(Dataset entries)
>>>>>

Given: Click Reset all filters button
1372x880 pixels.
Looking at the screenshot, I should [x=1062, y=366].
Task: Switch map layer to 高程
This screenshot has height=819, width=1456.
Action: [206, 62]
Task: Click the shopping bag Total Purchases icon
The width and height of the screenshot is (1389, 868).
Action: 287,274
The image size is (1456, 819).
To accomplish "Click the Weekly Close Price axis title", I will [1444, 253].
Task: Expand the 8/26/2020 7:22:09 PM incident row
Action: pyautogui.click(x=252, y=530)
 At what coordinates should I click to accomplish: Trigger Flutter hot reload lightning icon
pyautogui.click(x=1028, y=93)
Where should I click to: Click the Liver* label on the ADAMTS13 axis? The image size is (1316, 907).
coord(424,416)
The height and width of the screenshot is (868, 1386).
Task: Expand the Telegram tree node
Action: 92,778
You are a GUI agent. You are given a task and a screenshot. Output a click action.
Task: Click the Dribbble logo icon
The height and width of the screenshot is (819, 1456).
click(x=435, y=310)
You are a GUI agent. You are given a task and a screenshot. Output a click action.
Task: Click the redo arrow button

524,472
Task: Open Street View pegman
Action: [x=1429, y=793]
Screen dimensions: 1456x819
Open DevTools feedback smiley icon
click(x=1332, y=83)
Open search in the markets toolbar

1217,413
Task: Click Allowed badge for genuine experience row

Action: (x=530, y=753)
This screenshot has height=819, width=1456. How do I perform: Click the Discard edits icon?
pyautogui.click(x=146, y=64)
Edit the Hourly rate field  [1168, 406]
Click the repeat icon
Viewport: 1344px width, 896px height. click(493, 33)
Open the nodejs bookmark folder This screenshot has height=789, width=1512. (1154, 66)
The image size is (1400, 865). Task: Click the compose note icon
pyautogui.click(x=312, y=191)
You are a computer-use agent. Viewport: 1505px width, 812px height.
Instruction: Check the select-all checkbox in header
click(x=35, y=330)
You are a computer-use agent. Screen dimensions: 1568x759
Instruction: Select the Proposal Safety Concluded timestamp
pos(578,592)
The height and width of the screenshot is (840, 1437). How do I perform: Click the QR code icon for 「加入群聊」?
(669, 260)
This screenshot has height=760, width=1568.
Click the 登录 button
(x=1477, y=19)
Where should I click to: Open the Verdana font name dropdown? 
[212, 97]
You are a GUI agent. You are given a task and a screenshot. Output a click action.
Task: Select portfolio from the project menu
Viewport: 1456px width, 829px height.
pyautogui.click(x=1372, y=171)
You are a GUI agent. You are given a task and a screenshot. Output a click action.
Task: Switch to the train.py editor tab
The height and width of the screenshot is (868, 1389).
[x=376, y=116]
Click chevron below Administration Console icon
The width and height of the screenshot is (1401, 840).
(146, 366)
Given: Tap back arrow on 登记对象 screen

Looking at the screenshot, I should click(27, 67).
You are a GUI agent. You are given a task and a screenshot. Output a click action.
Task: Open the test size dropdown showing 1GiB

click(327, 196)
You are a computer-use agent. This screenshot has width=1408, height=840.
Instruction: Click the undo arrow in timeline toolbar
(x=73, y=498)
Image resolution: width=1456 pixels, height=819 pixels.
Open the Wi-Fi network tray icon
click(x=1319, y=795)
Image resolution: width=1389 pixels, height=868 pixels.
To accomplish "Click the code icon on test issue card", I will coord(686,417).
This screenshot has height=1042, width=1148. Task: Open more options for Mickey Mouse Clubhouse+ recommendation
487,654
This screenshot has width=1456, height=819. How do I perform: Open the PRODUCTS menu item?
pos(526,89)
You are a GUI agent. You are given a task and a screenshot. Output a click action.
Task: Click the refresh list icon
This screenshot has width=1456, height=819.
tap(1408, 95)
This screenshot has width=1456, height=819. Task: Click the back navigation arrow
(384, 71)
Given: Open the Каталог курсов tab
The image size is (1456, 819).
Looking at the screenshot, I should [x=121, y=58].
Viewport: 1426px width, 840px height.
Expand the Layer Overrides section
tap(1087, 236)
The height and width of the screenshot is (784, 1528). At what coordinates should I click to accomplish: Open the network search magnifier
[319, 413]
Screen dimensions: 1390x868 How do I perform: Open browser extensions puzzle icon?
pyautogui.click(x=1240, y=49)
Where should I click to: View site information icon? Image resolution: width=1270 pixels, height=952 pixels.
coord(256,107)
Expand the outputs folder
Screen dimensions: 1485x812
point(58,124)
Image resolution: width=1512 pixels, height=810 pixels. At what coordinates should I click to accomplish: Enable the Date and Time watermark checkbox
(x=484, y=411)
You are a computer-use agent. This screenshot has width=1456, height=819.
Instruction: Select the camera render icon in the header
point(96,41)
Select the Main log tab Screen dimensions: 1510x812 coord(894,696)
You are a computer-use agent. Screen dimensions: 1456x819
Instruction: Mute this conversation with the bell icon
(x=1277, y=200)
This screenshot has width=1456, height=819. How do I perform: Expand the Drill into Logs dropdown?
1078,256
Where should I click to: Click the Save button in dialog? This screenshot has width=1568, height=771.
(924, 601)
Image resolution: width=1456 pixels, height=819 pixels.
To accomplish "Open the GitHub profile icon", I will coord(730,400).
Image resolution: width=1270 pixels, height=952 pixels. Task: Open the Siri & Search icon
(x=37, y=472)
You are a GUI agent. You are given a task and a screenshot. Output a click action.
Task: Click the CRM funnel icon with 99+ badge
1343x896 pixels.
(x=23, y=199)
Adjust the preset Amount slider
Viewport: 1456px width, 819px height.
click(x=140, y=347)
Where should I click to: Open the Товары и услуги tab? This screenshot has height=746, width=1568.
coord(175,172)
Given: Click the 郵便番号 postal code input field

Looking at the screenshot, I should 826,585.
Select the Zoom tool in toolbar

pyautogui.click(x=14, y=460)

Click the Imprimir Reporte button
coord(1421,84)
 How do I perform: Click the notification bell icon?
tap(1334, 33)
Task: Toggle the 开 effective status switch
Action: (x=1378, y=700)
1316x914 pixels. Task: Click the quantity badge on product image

<<<<<

- **Task to complete**
Could you restate all of the lines above without altering a single word?

- **Output of the exercise**
Given: Click Reset all filters button
1372x880 pixels.
Looking at the screenshot, I should [x=1062, y=366].
Task: Switch map layer to 高程
This screenshot has height=819, width=1456.
Action: [206, 62]
Task: Click the shopping bag Total Purchases icon
The width and height of the screenshot is (1389, 868).
Action: 287,274
The image size is (1456, 819).
To accomplish "Click the Weekly Close Price axis title", I will [1444, 253].
Task: Expand the 8/26/2020 7:22:09 PM incident row
Action: pyautogui.click(x=252, y=530)
 At what coordinates should I click to accomplish: Trigger Flutter hot reload lightning icon
pyautogui.click(x=1028, y=93)
Where should I click to: Click the Liver* label on the ADAMTS13 axis? The image size is (1316, 907).
coord(424,416)
The height and width of the screenshot is (868, 1386).
Task: Expand the Telegram tree node
Action: 92,778
You are a GUI agent. You are given a task and a screenshot. Output a click action.
Task: Click the Dribbble logo icon
The height and width of the screenshot is (819, 1456).
click(x=435, y=310)
You are a GUI agent. You are given a task and a screenshot. Output a click action.
Task: Click the redo arrow button

524,472
Task: Open Street View pegman
Action: [x=1429, y=793]
Screen dimensions: 1456x819
Open DevTools feedback smiley icon
click(x=1332, y=83)
Open search in the markets toolbar

1217,413
Task: Click Allowed badge for genuine experience row

Action: (x=530, y=753)
This screenshot has height=819, width=1456. How do I perform: Click the Discard edits icon?
pyautogui.click(x=146, y=64)
Edit the Hourly rate field  [1168, 406]
Click the repeat icon
Viewport: 1344px width, 896px height. click(493, 33)
Open the nodejs bookmark folder This screenshot has height=789, width=1512. (1154, 66)
The image size is (1400, 865). Task: Click the compose note icon
pyautogui.click(x=312, y=191)
You are a computer-use agent. Viewport: 1505px width, 812px height.
Instruction: Check the select-all checkbox in header
click(x=35, y=330)
You are a computer-use agent. Screen dimensions: 1568x759
Instruction: Select the Proposal Safety Concluded timestamp
pos(578,592)
The height and width of the screenshot is (840, 1437). How do I perform: Click the QR code icon for 「加入群聊」?
(669, 260)
This screenshot has height=760, width=1568.
Click the 登录 button
(x=1477, y=19)
Where should I click to: Open the Verdana font name dropdown? 
[212, 97]
You are a GUI agent. You are given a task and a screenshot. Output a click action.
Task: Select portfolio from the project menu
Viewport: 1456px width, 829px height.
pyautogui.click(x=1372, y=171)
You are a GUI agent. You are given a task and a screenshot. Output a click action.
Task: Switch to the train.py editor tab
The height and width of the screenshot is (868, 1389).
[x=376, y=116]
Click chevron below Administration Console icon
The width and height of the screenshot is (1401, 840).
(146, 366)
Given: Tap back arrow on 登记对象 screen

Looking at the screenshot, I should click(27, 67).
You are a GUI agent. You are given a task and a screenshot. Output a click action.
Task: Open the test size dropdown showing 1GiB

click(327, 196)
You are a computer-use agent. This screenshot has width=1408, height=840.
Instruction: Click the undo arrow in timeline toolbar
(x=73, y=498)
Image resolution: width=1456 pixels, height=819 pixels.
Open the Wi-Fi network tray icon
click(x=1319, y=795)
Image resolution: width=1389 pixels, height=868 pixels.
To accomplish "Click the code icon on test issue card", I will coord(686,417).
This screenshot has height=1042, width=1148. Task: Open more options for Mickey Mouse Clubhouse+ recommendation
487,654
This screenshot has width=1456, height=819. How do I perform: Open the PRODUCTS menu item?
pos(526,89)
You are a GUI agent. You are given a task and a screenshot. Output a click action.
Task: Click the refresh list icon
This screenshot has width=1456, height=819.
tap(1408, 95)
This screenshot has width=1456, height=819. Task: Click the back navigation arrow
(384, 71)
Given: Open the Каталог курсов tab
The image size is (1456, 819).
Looking at the screenshot, I should [x=121, y=58].
Viewport: 1426px width, 840px height.
Expand the Layer Overrides section
tap(1087, 236)
The height and width of the screenshot is (784, 1528). At what coordinates should I click to accomplish: Open the network search magnifier
[319, 413]
Screen dimensions: 1390x868 How do I perform: Open browser extensions puzzle icon?
pyautogui.click(x=1240, y=49)
Where should I click to: View site information icon? Image resolution: width=1270 pixels, height=952 pixels.
coord(256,107)
Expand the outputs folder
Screen dimensions: 1485x812
point(58,124)
Image resolution: width=1512 pixels, height=810 pixels. At what coordinates should I click to accomplish: Enable the Date and Time watermark checkbox
(x=484, y=411)
You are a computer-use agent. This screenshot has width=1456, height=819.
Instruction: Select the camera render icon in the header
point(96,41)
Select the Main log tab Screen dimensions: 1510x812 coord(894,696)
You are a computer-use agent. Screen dimensions: 1456x819
Instruction: Mute this conversation with the bell icon
(x=1277, y=200)
This screenshot has width=1456, height=819. How do I perform: Expand the Drill into Logs dropdown?
1078,256
Where should I click to: Click the Save button in dialog? This screenshot has width=1568, height=771.
(924, 601)
Image resolution: width=1456 pixels, height=819 pixels.
To accomplish "Open the GitHub profile icon", I will coord(730,400).
Image resolution: width=1270 pixels, height=952 pixels. Task: Open the Siri & Search icon
(x=37, y=472)
You are a GUI agent. You are given a task and a screenshot. Output a click action.
Task: Click the CRM funnel icon with 99+ badge
1343x896 pixels.
(x=23, y=199)
Adjust the preset Amount slider
Viewport: 1456px width, 819px height.
click(x=140, y=347)
Where should I click to: Open the Товары и услуги tab? This screenshot has height=746, width=1568.
coord(175,172)
Given: Click the 郵便番号 postal code input field

Looking at the screenshot, I should 826,585.
Select the Zoom tool in toolbar

pyautogui.click(x=14, y=460)

Click the Imprimir Reporte button
coord(1421,84)
 How do I perform: Click the notification bell icon?
tap(1334, 33)
Task: Toggle the 开 effective status switch
Action: (x=1378, y=700)
1316x914 pixels. Task: Click the quantity badge on product image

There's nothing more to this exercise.